| Records excerpted from a collection |
★ ★ ★ ★
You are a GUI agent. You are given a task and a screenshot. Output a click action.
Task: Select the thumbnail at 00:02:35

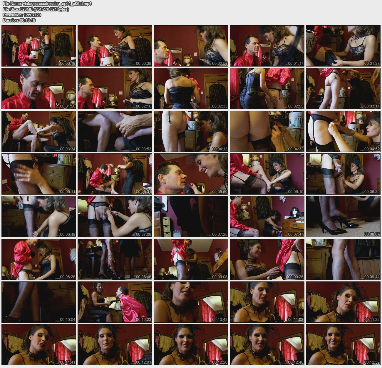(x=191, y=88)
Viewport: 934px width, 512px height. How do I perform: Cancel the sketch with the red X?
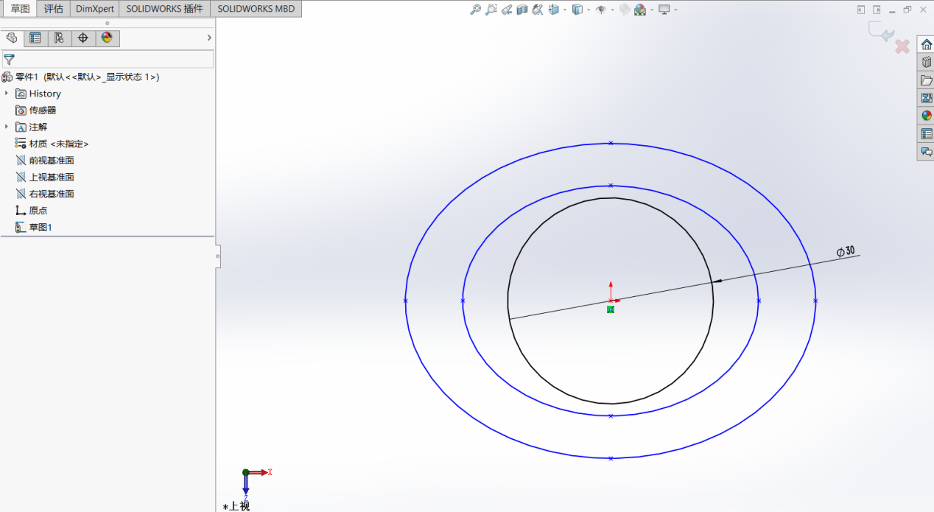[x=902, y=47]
★ ★ ★ ★
| Exercise |
Transcribe the data verbatim. No picture belongs in the result.

| Solution for this task |
You are a GUI agent. You are given a task and a screenshot. Output a click action.
Task: Select the thumbnail at 00:02:35

(x=191, y=88)
Viewport: 934px width, 512px height. How do I perform: Cancel the sketch with the red X?
[x=902, y=47]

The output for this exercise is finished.